At this point, you may be scratching your head.  How do we know how stars live their lives? Humans live to around 100 years of age, but even the youngest stars live to be tens of millions of years old; the oldest stars live to be billions. No human ever has, nor ever will, live to watch a star live through its entire life cycle.  But we don’t have to, because there are millions of stars to watch, all at different stages of their evolution.  Consider the pictures of people below.  Do you think you can sort them into age order?  Most of you probably can.  How?  You can’t even see the faces of some of them!  But you have encountered people in your life at all stages of a human lifetime, and have learned what to look for to identify age: youngsters play with toys and are smaller than old people; older folks have grey hair, and or wrinkles.  And so on.  Using very quick, visual cues, you can get the age pretty quick. 

Can your sort these people (none of whom you know) by age?

Can your sort these people (none of whom you know) by age?

For stars, the cues that tell us something about their status in life are the brightness, and the color.  In the prime of their lives, the brightness and color are directly related, a fact that results from the physical laws that govern the nuclear fusion that burns in the stellar hearts.

But what happens when stars get older? Like many of us, the onset of their elder days causes stars to swell up in size.  A star like the Sun sits well within the orbit of Mercury today, but when it reaches old age it will swell up and expand to roughly the size of Earth’s orbit, consuming all the worlds of the inner solar system.
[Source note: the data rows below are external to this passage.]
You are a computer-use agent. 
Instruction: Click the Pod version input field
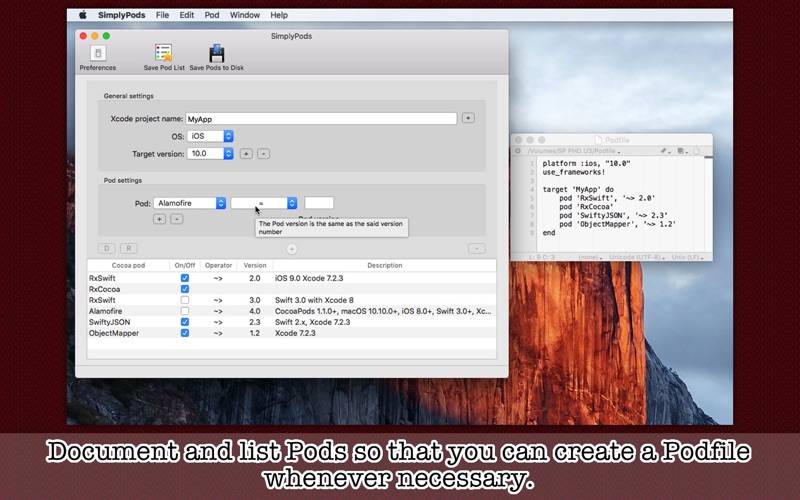click(x=319, y=203)

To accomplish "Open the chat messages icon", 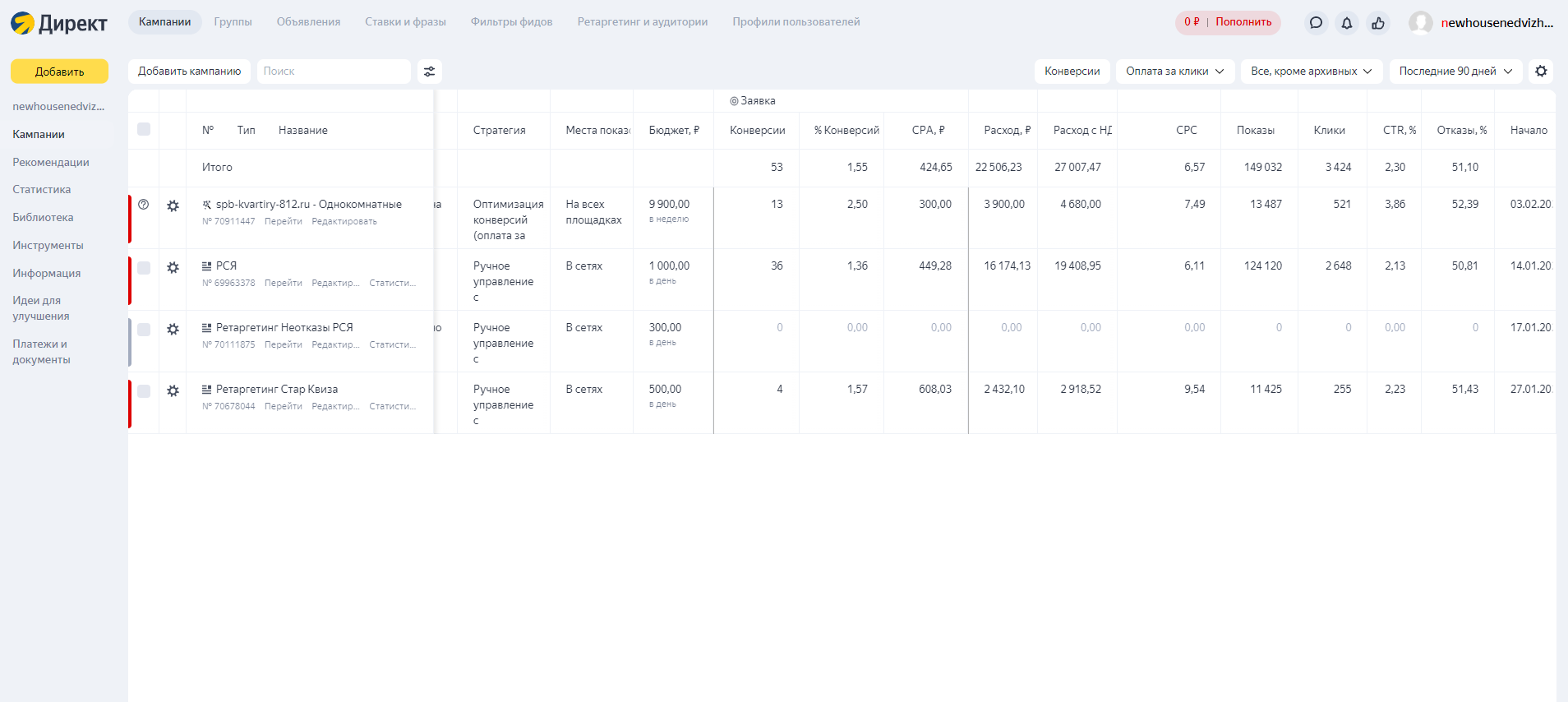I will tap(1316, 23).
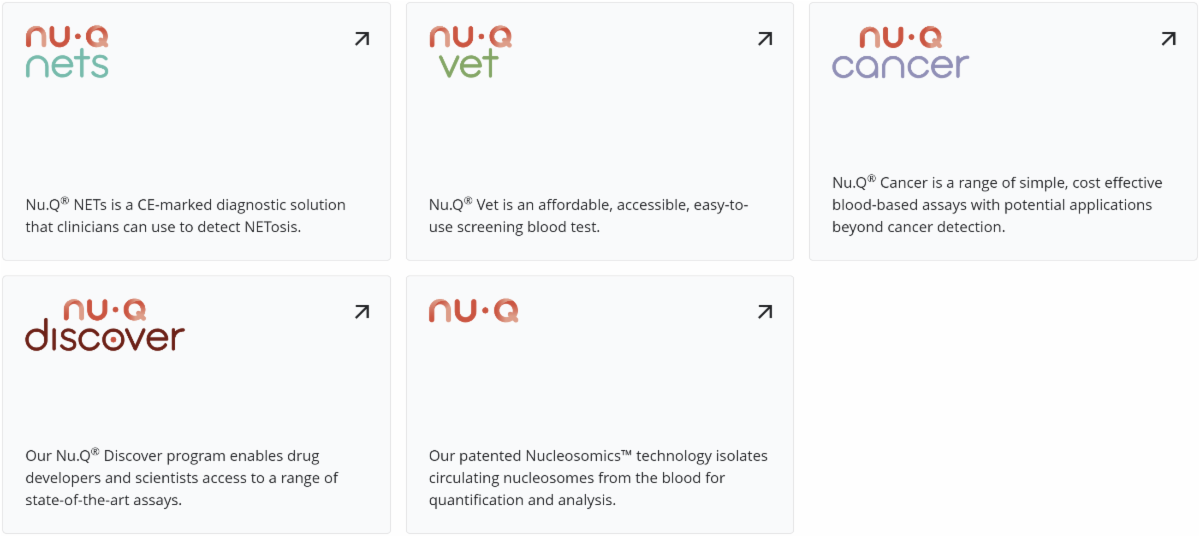Click the Nucleosomics technology description text
Screen dimensions: 1200x537
tap(598, 477)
This swelling spreads the energy of the nuclear fires more thinly across the surface of the star, so the temperature goes down.  We know from our spectral classification scheme that cooler stars appear redder — the Sun will expand into a “red giant star.”

Antares is in its red giant phase, and is larger than the orbit of Mars!  [Image from Wikimedia Commons]

Antares is in its red giant phase, and is larger than the orbit of Mars! [Image from Wikimedia Commons]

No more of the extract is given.